# Gmk @ Batz Hinterland Brew Day 23rd



## Batz (10/7/05)

Guys
Can I get an idea of numbers for this please.

I have had a few new brewers express interest in joining us.

Batz


----------



## PeterS (10/7/05)

Batz said:


> Guys
> Can I get an idea of numbers for this please.
> 
> I have had a few new brewers express interest in joining us.
> ...


 
I'm in Batz if you can reserve a bit of floor space for overnight accommodation. Send me a PM re location etc.

PeterS...


----------



## nonicman (11/7/05)

Still coming.


----------



## Batz (11/7/05)

Ok guys

It's easy to find , it's right here

Batz


----------



## pint of lager (11/7/05)

If you look closely, you can see Batz stirring the mash tun.


----------



## Batz (11/7/05)

Hello??

Anyone else??

And did anyone get Kennys mobile number?

Batz


----------



## TidalPete (11/7/05)

Batz said:


> Hello??
> 
> Anyone else??
> 
> ...



I'm confirming Batz.I am still bringing a single & a double air mattress along for use if needed.

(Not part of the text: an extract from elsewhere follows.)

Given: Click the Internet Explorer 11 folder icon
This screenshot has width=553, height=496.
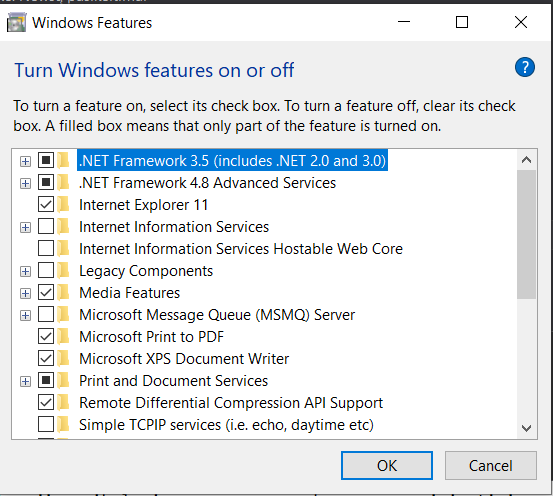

Are we still to bring $$$'s for the tucker? :blink: 
About your pic above. The big Sunday winds have bent your TV antenna.


----------



## jgriffin (11/7/05)

Sorry can't make it. Just found out i need to spend the weekend rebuilding a Citrix farm after somone decided to make the pilot farm live.


----------



## Hoops (11/7/05)

Yep I'm still keen Batz.
Hopefully should have a 3Gal keg of Amarillo APA to bring along

Hoops


----------



## Batz (12/7/05)

Sounds great Hoops

I'll have my Alt and Smoked Porter on tap

Batz


----------



## nonicman (12/7/05)

Temple of Seth indicated that he maybe coming.

Temple of Seth?


----------



## Ross (12/7/05)

nonicman said:


> Temple of Seth indicated that he maybe coming.
> 
> Temple of Seth?
> [post="66926"][/post]​



I think he needed a lift from someone to get there...


----------



## mobrien (12/7/05)

I'm working on trying to get there - problem is were moving soon after... I really want to go as I have an AG setup to pickup! 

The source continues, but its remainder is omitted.